1. A multiperiodic linear accelerating structure for accelerating a beam of charged particles along an axis x₁ x₂ by means of the action of an electromagnetic energy injected within said structure, said structure, comprising a succession of accelerating resonant cavities of a cylindrical shape and having said axis x₁ x₂ as revolution axis, and coupling means for coupling two consecutive accelerating cavities, said coupling means comprising at least coupling cavities C_c, of cylindrical shape having the axis x₁ x₂ as axis of revolution, each coupling cavity C_c, being disposed between two accelerating cavities C_a, the radius R_c of said coupling cavities being substantially equal to the radius R_a of the accelerating cavities and the width of the coupling cavities, measured in a direction parallel to the axis x₁ x₂, being greater in the axial region, where the electrical component of the electromagnetic field produced by said electromagnetic energy is preponderant, than in the peripheral region.
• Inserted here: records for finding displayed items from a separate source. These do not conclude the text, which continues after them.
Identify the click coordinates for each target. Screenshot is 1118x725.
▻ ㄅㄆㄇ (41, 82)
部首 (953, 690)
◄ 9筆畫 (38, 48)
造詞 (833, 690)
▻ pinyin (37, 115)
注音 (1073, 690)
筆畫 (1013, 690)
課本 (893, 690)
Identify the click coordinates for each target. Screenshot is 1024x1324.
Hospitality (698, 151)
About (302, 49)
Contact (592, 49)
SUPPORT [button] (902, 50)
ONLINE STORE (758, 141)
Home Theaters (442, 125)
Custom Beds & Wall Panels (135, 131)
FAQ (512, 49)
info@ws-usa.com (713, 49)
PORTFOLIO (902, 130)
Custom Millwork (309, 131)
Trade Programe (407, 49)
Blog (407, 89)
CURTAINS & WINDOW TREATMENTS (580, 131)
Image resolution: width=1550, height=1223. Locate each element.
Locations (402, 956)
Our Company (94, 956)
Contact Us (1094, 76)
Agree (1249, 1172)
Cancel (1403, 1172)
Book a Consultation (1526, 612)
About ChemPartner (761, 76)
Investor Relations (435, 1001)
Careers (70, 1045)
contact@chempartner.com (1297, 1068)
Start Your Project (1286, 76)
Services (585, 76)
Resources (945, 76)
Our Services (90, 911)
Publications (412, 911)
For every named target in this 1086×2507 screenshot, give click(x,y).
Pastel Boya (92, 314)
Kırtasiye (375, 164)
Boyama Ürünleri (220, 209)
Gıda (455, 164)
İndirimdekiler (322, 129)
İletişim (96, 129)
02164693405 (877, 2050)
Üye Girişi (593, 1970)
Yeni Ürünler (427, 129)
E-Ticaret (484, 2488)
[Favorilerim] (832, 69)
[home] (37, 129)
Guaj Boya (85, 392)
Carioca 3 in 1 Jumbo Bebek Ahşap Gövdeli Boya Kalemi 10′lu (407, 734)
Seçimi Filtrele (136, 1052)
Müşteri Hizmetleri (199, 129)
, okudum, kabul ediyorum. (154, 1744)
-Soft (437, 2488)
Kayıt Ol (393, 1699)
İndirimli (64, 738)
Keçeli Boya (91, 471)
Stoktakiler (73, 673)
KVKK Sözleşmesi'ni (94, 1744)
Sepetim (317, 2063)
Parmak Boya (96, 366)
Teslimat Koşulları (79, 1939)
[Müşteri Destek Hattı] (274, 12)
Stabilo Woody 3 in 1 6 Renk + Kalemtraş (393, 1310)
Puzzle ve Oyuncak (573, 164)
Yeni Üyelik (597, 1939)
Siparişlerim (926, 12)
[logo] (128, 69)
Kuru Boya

2. An accelerating structure as claimed in claim 1, wherein said structure is biperiodic.

3. An accelerating structure as claimed in claim 2, wherein said structure is constituted by a stack of cylindrical elements E₁, respectively comprising, at one of their ends, a circular wall P₁, perpendicular to said axis x₁ x₂, the walls P₁, of two consecutive elements E₁, being disposed in pairs in facing relation to each other and having such shape that they define therebetween, after assembly, a coupling cavity C_c, of cylindrical shape and said walls P₁ being provided with a central opening O₁, for the passage of said beam, and orifices T₁ located outside tha axis x₁ x₂, for coupling cavity C_c with the two accelerating cavities C_a associated therewith.

4. An accelerating structure as claimed in claim 3, wherein said coupling cavities C_c have, in the axial region, a width increases in a uniform manner in the direction from the periphery toward the axis x₁ x₂.

5. An accelerating structure as claimed in claim 3, wherein said coupling cavities C_c have, in the axial region, a width increases in a non-uniform manner in the direction from the periphery toward the axis x₁ x₂.

6. An accelerating structure as claimed in claim 1, wherein said structure is triperiodic.

7. An accelerating structure as claimed in claim 6, wherein said structure is constituted by a stack of groups of elements E₃, E₄, E₅ of cylindrical shape, the elements E₃ and E₄ being identical and comprising respectively, at one of their ends, a circular wall P₃ and a circular wall P₄ which are perpendicular to the axis x₁ x₂, said identical wall P₃ and P₄ being disposed in facing relation to each other and having such shape that they define therebetween, after assembly, a coupling cavity C_c of cylindrical shape, the element E₅ comprising in its middle a circular wall P₅ perpendicular to the axis x₁ x₂, said walls P₃, P₄, P₅ being provided in their center, respectively with openings O₃, O₄, O₅ for the passage of said beam, said walls P₃ and P₄ being provided respectively, outside the axial region, with coupling holes T₃ and T₄ for coupling each coupling cavity C_c with the two accelerating cavities C_a associated therewith, and said wall P₅ being provided, outside the axial region, with a hole T₅ for directly coupling the two accelerating cavities C_a located on each side of said wall P₅.

8. An accelerating structure as claimed in claim 6, wherein said coupling cavities C_c have, in the axial region, a width increases in a uniform manner in the direction from the periphery toward the axis x₁ x₂.

9. An accelerating structure as claimed in claim 6, wherein said coupling cavities have, in the axial region, a width which increases in a non-uniform manner in the direction from the periphery toward the axis x₁ x₂.